Ouch! That’s something a lot of folks in the economics and financial community don’t want to hear! Not only is the author of a major statistical textbook saying that these methods are probably not so suitable for social sciences as some might have you believe, but he is also saying that ultimately the model is needed prior to the statistical investigation. Someone by the name of John Maynard Keynes made this very point a long, long time ago in his On a Method of Statistical Business-Cycle Research: A Comment. There he wrote:

It will be remembered that the seventy translators of the Septuagint were shut up in seventy separate rooms with the Hebrew text and brought out with them, when they emerged, seventy identical translations. Would the same miracle be vouchsafed if seventy multiple correlators were shut up with the same statistical material? And anyhow, I suppose, if each had a different economist perched on his a priori, that would make a difference to the outcome.

Keynes was not, I think, just saying that you needed a theory prior to an econometric test — many econometricians would admit that much (although some would not).
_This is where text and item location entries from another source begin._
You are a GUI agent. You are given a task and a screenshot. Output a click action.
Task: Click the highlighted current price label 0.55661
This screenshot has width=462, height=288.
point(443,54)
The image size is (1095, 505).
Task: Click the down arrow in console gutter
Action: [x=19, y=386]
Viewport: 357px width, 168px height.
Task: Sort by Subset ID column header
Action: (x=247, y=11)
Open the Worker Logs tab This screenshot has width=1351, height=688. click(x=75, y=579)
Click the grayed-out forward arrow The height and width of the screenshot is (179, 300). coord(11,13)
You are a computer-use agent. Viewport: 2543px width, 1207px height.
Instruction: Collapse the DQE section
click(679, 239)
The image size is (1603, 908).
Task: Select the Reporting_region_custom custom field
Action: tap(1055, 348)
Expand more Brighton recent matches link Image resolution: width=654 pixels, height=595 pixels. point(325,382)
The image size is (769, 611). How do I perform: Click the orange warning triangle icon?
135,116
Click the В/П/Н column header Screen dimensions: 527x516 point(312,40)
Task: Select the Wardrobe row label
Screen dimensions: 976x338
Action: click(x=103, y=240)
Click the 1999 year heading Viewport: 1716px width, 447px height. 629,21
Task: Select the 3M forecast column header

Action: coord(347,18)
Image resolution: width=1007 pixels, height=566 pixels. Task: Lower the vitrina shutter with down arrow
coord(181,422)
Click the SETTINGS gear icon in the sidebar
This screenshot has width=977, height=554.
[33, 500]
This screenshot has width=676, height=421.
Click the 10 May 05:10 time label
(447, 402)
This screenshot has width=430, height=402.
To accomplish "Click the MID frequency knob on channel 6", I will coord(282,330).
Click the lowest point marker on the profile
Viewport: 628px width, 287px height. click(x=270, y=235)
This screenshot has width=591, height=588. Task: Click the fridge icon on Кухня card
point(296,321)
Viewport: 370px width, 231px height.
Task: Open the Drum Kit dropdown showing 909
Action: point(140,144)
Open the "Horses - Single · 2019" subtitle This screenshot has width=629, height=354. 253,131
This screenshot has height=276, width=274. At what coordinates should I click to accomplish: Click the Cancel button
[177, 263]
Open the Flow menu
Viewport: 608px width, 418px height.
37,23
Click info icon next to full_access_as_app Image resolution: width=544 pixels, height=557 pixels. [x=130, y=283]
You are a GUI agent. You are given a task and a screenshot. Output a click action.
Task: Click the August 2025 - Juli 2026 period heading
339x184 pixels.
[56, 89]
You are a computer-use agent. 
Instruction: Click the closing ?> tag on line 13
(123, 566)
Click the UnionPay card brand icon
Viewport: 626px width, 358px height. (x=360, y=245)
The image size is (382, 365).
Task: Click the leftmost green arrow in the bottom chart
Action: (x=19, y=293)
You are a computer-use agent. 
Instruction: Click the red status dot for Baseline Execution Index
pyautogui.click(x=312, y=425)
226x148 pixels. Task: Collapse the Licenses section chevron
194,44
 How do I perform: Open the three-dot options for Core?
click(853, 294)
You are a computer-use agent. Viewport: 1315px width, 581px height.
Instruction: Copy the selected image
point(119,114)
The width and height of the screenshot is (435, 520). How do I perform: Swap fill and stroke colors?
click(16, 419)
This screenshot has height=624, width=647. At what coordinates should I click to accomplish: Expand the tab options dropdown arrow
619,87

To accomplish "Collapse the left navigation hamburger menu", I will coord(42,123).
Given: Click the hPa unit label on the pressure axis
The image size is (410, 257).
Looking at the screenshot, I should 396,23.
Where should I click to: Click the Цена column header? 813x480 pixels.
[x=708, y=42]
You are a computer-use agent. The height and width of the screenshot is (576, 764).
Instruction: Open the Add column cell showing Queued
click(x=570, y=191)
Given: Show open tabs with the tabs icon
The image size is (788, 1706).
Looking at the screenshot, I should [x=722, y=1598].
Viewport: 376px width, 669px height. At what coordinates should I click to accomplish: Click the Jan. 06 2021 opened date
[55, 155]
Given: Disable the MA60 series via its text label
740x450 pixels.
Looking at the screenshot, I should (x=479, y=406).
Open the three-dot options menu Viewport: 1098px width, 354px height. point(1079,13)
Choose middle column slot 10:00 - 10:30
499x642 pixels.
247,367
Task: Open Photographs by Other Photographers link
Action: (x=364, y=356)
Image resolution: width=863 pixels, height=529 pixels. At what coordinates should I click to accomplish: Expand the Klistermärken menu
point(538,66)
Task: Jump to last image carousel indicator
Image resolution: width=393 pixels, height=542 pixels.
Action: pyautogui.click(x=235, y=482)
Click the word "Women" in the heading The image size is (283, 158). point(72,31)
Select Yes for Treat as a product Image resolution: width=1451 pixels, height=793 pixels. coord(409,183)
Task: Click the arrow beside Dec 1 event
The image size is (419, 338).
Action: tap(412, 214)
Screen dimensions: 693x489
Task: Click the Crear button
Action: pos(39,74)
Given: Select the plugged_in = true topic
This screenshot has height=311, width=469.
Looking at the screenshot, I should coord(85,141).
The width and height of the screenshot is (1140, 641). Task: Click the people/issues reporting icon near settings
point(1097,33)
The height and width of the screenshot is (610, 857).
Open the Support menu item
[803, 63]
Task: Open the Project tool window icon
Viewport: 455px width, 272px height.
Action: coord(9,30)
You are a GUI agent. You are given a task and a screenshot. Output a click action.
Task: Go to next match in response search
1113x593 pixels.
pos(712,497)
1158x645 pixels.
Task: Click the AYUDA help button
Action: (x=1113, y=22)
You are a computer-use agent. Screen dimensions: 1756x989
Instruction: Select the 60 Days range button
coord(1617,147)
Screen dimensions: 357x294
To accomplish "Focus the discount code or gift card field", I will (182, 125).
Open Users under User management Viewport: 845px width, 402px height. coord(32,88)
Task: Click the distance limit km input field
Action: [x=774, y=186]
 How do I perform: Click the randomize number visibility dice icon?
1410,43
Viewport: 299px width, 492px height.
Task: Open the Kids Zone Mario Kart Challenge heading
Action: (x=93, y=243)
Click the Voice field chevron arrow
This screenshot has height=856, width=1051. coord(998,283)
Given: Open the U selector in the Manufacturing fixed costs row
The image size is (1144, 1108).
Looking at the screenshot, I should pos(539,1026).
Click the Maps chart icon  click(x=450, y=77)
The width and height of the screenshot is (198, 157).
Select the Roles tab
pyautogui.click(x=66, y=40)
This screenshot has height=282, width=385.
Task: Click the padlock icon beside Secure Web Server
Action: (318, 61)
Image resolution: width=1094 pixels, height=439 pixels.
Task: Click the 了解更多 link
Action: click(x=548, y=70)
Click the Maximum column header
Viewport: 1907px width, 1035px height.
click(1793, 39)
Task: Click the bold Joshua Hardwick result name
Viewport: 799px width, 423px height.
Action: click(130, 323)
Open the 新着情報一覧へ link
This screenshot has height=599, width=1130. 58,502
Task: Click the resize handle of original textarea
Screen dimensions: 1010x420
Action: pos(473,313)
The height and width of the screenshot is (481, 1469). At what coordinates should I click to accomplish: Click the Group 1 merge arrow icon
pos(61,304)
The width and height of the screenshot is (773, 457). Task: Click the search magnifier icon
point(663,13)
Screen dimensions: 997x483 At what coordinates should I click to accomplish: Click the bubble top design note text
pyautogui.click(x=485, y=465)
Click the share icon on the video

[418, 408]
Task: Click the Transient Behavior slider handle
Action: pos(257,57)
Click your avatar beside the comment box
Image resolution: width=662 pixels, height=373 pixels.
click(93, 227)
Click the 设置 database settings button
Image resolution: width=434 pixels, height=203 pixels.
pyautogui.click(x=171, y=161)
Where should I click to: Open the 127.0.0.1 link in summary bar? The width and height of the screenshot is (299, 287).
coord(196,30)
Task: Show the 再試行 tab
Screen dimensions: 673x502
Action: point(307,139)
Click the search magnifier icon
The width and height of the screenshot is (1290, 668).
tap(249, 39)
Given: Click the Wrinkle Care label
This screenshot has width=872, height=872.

He was also saying that an economic theory could not be proved or disproved by such a test. This is because, among other reasons, an economic theory may be valid in one historical period and invalid in another. Thus if an econometric test is run on a twenty year time series and a given causal theory only really applies to the first year of that time series, the test will show the theory to be wrong. Or, take another example: an econometric test is run on a twenty year time series when such a causal theory applies but then in the twenty-first year this causal theory breaks down.

Such is the nature of the non-ergodic material that economists must deal with, as Keynes knew well.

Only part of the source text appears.